How to complete this task: The line containing "Task: Open the notifications bell" and every line after it, through the last line of the records, are to be transcribed exactly, and nothing else.
-- Opening Marker --
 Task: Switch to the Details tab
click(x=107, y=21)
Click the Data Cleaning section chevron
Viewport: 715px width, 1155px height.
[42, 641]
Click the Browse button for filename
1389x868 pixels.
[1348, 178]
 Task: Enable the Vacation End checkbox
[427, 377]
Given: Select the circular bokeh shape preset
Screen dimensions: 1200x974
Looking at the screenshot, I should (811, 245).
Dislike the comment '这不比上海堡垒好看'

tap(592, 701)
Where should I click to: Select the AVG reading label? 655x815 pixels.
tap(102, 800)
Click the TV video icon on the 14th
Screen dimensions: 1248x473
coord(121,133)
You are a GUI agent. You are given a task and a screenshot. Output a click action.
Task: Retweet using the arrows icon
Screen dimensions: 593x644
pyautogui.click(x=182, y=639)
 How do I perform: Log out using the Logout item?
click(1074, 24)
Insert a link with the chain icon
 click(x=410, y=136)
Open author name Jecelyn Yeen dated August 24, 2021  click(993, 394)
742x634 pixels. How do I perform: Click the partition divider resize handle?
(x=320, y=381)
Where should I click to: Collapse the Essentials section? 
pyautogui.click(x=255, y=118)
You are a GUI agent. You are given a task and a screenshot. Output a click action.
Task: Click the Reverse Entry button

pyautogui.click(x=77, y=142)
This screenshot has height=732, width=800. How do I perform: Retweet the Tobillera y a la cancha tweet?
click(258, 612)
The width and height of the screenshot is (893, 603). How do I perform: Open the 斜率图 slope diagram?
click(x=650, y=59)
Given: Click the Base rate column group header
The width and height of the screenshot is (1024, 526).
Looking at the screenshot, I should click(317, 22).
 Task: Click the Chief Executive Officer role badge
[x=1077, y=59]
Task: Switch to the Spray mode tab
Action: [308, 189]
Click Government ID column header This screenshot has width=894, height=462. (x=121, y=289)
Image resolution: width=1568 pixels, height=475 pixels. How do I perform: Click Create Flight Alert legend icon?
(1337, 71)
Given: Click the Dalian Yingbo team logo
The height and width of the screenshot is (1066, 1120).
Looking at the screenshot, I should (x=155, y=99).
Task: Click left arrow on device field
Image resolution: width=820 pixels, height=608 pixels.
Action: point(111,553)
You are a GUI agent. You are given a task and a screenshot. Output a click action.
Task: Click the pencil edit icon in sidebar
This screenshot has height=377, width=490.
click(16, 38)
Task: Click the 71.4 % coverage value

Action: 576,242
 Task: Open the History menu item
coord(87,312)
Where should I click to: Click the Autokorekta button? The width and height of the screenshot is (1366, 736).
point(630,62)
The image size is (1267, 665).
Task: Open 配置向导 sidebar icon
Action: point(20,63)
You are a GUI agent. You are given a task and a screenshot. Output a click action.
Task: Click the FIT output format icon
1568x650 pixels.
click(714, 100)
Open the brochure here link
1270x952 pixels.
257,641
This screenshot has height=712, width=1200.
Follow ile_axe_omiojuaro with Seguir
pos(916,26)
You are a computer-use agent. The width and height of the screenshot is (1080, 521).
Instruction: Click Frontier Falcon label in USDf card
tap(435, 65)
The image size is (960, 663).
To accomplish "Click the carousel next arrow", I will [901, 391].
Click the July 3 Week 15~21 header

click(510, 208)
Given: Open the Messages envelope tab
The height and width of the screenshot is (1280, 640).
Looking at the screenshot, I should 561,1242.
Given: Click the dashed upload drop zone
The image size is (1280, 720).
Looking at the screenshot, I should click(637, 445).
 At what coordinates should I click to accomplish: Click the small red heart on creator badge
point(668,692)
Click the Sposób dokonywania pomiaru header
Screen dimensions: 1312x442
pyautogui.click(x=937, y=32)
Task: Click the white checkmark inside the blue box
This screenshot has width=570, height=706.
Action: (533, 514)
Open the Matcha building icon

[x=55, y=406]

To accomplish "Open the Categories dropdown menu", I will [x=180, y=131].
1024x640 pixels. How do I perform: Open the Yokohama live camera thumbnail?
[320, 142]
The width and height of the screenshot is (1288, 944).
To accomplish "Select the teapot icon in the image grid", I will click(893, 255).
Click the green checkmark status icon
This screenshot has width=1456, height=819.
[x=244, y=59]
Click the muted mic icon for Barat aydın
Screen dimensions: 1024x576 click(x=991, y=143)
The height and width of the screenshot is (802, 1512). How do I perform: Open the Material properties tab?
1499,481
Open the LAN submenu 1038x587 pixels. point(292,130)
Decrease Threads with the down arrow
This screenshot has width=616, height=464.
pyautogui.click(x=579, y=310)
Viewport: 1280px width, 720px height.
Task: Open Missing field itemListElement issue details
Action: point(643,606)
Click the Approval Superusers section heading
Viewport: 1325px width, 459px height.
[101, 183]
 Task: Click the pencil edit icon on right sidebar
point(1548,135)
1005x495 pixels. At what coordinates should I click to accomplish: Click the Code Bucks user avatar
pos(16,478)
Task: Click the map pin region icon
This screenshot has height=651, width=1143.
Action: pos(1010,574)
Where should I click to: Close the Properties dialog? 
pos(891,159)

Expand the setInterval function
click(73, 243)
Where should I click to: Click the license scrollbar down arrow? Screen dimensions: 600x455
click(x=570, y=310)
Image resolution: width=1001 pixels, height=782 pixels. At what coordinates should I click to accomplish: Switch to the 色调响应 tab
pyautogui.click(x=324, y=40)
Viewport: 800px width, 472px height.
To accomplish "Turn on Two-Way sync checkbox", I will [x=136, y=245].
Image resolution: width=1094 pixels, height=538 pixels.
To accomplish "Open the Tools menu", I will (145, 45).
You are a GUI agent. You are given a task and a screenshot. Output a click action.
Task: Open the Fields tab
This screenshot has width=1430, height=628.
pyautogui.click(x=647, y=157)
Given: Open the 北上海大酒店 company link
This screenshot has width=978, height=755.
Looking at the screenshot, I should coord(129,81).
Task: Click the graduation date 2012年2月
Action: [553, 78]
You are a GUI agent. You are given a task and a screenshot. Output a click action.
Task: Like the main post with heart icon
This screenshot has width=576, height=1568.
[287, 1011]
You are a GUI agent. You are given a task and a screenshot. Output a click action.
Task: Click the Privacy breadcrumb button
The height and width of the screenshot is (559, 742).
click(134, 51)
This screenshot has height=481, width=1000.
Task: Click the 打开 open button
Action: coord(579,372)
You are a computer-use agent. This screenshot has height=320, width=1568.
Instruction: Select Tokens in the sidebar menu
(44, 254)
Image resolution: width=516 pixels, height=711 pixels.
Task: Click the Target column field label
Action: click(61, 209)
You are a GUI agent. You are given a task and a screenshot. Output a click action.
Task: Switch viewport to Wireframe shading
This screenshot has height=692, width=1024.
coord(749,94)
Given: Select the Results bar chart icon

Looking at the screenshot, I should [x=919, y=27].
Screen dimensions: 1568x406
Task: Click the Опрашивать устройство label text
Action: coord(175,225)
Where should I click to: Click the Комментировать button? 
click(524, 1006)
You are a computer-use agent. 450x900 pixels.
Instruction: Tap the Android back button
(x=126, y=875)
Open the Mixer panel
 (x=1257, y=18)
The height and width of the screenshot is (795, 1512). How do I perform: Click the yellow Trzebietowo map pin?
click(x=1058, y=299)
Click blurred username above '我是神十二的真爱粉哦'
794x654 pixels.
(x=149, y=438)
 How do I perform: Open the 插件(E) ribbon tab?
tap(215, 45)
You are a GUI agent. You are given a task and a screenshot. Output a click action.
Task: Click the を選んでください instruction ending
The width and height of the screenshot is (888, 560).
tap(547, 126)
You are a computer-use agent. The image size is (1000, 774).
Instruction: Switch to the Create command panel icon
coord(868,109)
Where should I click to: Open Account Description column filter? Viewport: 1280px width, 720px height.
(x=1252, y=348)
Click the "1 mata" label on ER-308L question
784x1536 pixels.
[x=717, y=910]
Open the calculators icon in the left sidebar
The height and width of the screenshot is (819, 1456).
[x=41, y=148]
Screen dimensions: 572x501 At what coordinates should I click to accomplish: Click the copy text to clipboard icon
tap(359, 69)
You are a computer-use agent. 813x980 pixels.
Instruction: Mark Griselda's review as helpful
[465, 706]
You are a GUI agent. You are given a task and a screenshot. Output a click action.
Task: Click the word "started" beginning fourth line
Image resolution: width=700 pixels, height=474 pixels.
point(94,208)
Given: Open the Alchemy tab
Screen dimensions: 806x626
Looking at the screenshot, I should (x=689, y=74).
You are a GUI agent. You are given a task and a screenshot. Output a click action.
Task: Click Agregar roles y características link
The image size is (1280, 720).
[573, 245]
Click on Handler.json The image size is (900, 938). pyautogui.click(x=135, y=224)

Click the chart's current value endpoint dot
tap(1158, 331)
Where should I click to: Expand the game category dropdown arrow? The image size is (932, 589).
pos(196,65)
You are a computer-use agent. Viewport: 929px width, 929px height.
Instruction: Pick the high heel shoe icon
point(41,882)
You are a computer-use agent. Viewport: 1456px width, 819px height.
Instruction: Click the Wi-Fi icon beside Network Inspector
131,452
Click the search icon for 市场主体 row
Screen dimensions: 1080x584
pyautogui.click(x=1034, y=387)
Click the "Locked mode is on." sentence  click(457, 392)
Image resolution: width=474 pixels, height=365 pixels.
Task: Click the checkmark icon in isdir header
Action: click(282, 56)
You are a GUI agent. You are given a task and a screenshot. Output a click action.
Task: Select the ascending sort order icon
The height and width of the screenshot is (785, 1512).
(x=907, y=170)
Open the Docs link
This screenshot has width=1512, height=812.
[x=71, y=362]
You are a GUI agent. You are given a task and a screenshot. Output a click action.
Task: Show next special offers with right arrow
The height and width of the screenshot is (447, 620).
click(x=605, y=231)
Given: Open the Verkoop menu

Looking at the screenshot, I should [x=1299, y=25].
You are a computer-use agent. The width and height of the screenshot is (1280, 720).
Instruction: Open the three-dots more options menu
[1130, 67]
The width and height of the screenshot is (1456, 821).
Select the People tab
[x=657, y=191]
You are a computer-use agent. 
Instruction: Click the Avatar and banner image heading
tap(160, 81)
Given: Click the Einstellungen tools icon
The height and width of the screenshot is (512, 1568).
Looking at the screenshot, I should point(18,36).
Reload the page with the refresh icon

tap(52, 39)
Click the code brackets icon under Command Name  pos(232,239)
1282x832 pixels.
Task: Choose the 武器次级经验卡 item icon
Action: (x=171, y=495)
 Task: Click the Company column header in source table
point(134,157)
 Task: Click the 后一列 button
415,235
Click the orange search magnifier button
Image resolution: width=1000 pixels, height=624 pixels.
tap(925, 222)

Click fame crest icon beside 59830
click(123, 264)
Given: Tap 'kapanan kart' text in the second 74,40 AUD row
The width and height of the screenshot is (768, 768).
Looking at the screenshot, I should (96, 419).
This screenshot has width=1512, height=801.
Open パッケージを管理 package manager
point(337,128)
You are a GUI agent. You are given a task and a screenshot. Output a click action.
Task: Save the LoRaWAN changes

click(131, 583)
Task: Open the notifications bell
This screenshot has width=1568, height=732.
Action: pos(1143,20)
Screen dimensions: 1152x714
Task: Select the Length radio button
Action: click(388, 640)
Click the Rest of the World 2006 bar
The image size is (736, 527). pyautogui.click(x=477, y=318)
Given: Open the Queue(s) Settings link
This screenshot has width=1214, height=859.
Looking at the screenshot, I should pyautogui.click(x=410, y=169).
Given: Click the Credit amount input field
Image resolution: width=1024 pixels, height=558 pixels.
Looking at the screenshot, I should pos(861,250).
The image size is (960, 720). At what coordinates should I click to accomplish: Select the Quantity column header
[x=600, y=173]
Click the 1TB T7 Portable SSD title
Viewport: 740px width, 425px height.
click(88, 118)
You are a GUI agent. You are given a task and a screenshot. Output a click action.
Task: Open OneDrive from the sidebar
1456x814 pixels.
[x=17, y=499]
-- Closing Marker --
Your solution:
Task: Open the notifications bell
This screenshot has width=1568, height=732.
Action: pos(1143,20)
Screen dimensions: 1152x714
Task: Select the Length radio button
Action: click(388, 640)
Click the Rest of the World 2006 bar
The image size is (736, 527). pyautogui.click(x=477, y=318)
Given: Open the Queue(s) Settings link
This screenshot has width=1214, height=859.
Looking at the screenshot, I should pyautogui.click(x=410, y=169).
Given: Click the Credit amount input field
Image resolution: width=1024 pixels, height=558 pixels.
Looking at the screenshot, I should pos(861,250).
The image size is (960, 720). At what coordinates should I click to accomplish: Select the Quantity column header
[x=600, y=173]
Click the 1TB T7 Portable SSD title
Viewport: 740px width, 425px height.
click(88, 118)
You are a GUI agent. You are given a task and a screenshot. Output a click action.
Task: Open OneDrive from the sidebar
1456x814 pixels.
[x=17, y=499]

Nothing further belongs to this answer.